TASK INSTRUCTIONS:
A. Transcribe the market outlook starting at "Hello Gaugers.  Hope" and ending at "certainly been amplified.".
B. Answer these questions about the market outlook:
(i) What date does the outlook carry?
(ii) In which city is The Money Show being held?
(iii) Who is speaking at several panels, workshops, and presentations at the Show?
C. How would the October market outlook go on? Continue it from its last sentence.

PASSAGE:
####

A Frightful October in the Markets
Will the November Seasonal Turn Happen? Read On…

October 29, 2023

Weekly Market Outlook

By Donn Goodman


Hello Gaugers.  Hope you have weathered the volatile and negative stock (and bond) markets.  We have described the negative cycle trends that can and do often take place in September-October.  2023 has certainly been amplified.

As all of us are traveling to The Money Show in Orlando (and I am sitting in a flying cylinder as I write this), this will be a shortened version of Market Outlook for this week.  We hope that maybe you will be attending The Money Show this weekend through Tuesday and we may even get a chance to visit.  If you are at the Show, please track us down.  Mish is also speaking at several panels, workshops, and presentations.  Hope you can attend!

As scary as Halloween can be, there is a lot going on around the world that may be scarier, including the economic uncertainty that plagues the United States at this time.

October has exceeded the scary expectations many pundits had about the potential downdraft of this historically weak and negative season.

####

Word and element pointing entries
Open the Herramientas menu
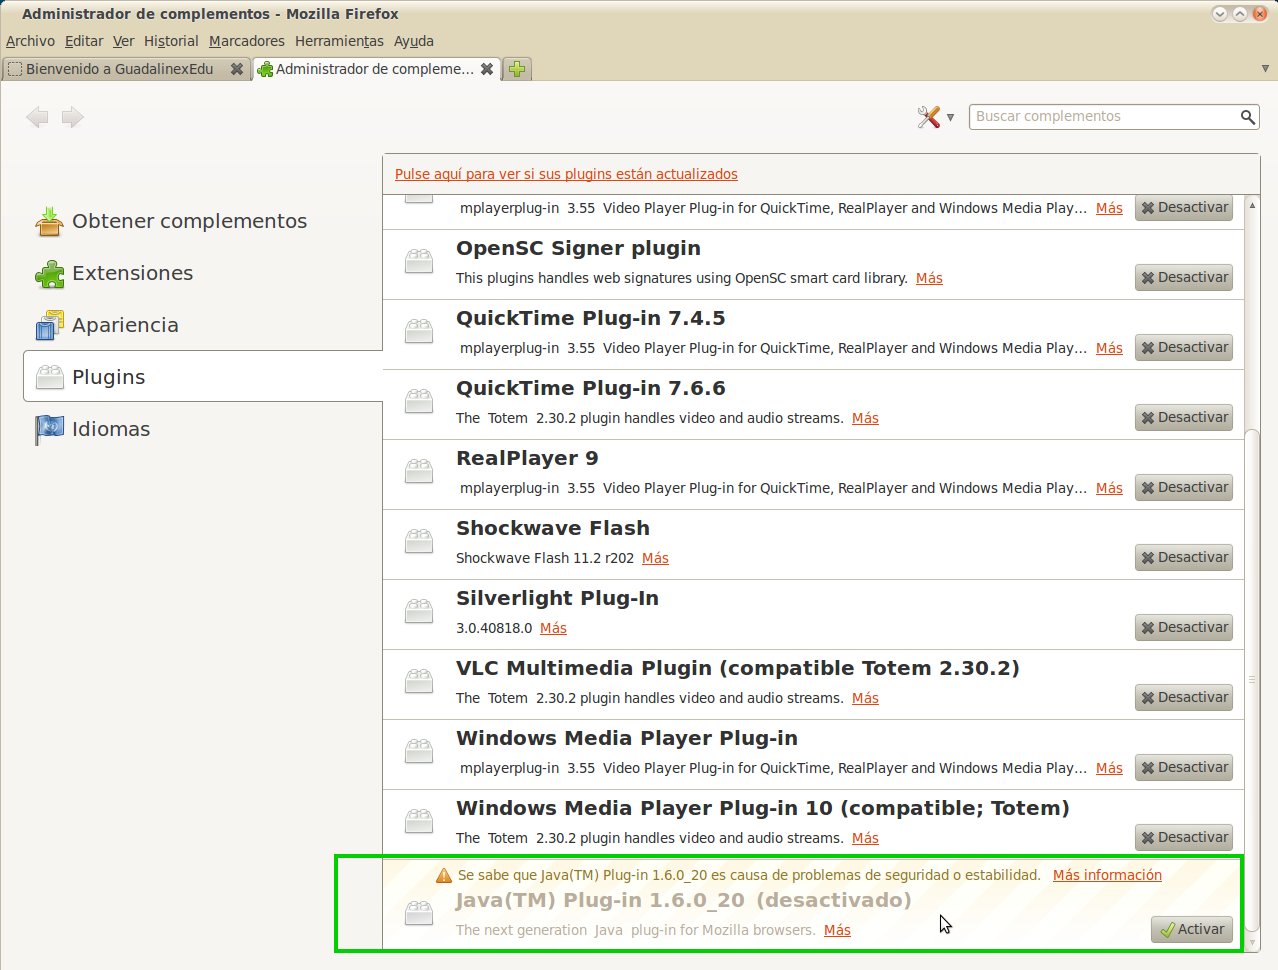The height and width of the screenshot is (970, 1278). pyautogui.click(x=339, y=41)
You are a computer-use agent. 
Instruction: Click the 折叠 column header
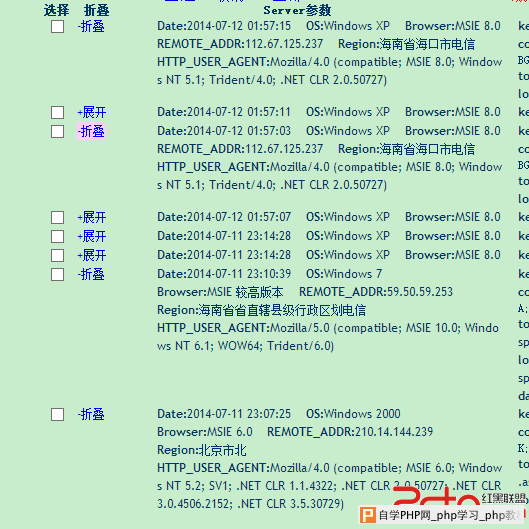point(96,10)
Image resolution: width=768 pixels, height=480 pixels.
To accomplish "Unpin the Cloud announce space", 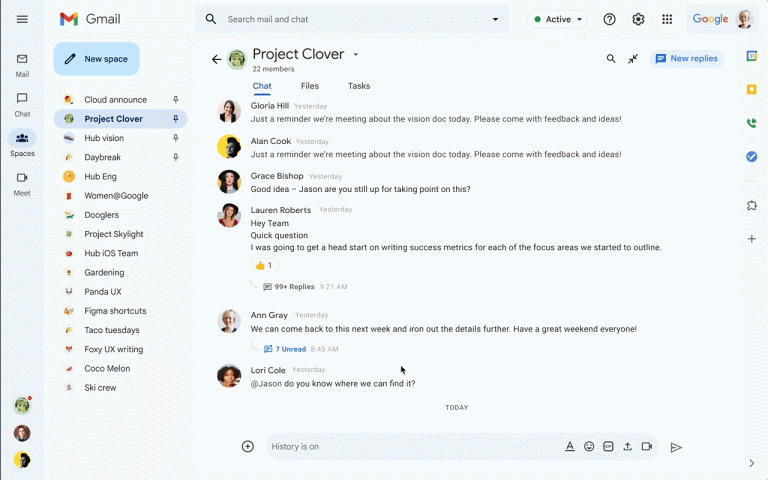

####

ANSWER LIST:
A.
Hello Gaugers.  Hope you have weathered the volatile and negative stock (and bond) markets.  We have described the negative cycle trends that can and do often take place in September-October.  2023 has certainly been amplified.

B.
(i) October 29, 2023
(ii) Orlando
(iii) Mish

C.
So far in October, the major indices are down more than 3% month-to-date, with the Dow Jones down the least (-3.2%), the NASDAQ 100 (-3.6%) heavily influenced by the mega cap technology stocks (GOOG, NVDA, TSLA, MSFT, AMZ, AAPL and META-the Magnificent 7), who so far have reported better than expected earnings, except TSLA and GOOG which had mixed results.  The S&P is down 3.9%, influenced by the 35% cap weighting of those same 7.  The Russell 2000, the small cap index (IWM) is down over 8%, heavily influenced by the effect rising interest rates will likely have on these businesses, which are more dependent on financing and are more heavily leveraged than the cash rich mega caps.

Interest rates most dramatic effect is on smaller companies.

Last week we went into detail about the rise in interest rates and its potential effect on Price-Earnings ratios of the market and, more specifically, how analyst have to readjust their earnings expectations on companies including, cost of financing debt, inventory and reducing the leverage on their balance sheet as a result of higher interest rates.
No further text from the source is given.